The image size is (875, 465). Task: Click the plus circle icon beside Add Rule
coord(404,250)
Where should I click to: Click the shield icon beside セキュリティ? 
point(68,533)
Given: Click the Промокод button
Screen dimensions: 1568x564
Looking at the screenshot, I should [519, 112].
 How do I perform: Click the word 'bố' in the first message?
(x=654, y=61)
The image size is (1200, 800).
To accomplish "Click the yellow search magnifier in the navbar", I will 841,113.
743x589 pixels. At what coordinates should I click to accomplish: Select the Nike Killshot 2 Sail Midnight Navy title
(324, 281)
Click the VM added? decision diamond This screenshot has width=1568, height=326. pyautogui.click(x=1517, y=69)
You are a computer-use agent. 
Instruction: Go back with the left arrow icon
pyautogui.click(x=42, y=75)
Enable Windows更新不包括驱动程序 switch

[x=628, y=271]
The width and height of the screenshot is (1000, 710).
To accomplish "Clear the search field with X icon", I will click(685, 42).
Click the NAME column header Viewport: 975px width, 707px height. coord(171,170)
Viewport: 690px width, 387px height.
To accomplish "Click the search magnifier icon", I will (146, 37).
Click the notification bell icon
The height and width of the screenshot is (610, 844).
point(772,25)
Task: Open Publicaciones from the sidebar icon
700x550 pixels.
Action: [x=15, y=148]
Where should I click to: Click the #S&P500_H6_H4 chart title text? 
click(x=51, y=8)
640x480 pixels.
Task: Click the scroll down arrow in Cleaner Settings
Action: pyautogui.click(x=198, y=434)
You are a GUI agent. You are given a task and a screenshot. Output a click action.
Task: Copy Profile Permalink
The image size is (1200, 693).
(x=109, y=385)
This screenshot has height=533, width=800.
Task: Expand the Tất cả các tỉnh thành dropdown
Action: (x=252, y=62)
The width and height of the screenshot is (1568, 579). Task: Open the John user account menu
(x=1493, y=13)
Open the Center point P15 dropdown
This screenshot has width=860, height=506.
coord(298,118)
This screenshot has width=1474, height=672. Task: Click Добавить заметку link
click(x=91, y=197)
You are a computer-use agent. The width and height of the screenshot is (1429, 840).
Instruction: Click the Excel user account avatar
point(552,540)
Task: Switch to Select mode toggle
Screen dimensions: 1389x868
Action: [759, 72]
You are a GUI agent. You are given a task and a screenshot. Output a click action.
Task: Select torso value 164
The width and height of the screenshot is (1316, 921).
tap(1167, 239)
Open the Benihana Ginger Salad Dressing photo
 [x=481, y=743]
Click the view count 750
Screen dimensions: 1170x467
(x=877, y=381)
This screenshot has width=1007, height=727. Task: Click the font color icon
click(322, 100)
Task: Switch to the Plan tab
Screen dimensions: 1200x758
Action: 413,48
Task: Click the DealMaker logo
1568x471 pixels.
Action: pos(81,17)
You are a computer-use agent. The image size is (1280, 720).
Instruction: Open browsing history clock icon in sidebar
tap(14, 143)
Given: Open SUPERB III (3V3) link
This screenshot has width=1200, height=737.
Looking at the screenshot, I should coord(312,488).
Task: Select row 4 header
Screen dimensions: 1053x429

### Task details
Each line above with the string "header" in it should be located and copied.

### Written solution
Click the NAME column header Viewport: 975px width, 707px height. coord(171,170)
Task: Select row 4 header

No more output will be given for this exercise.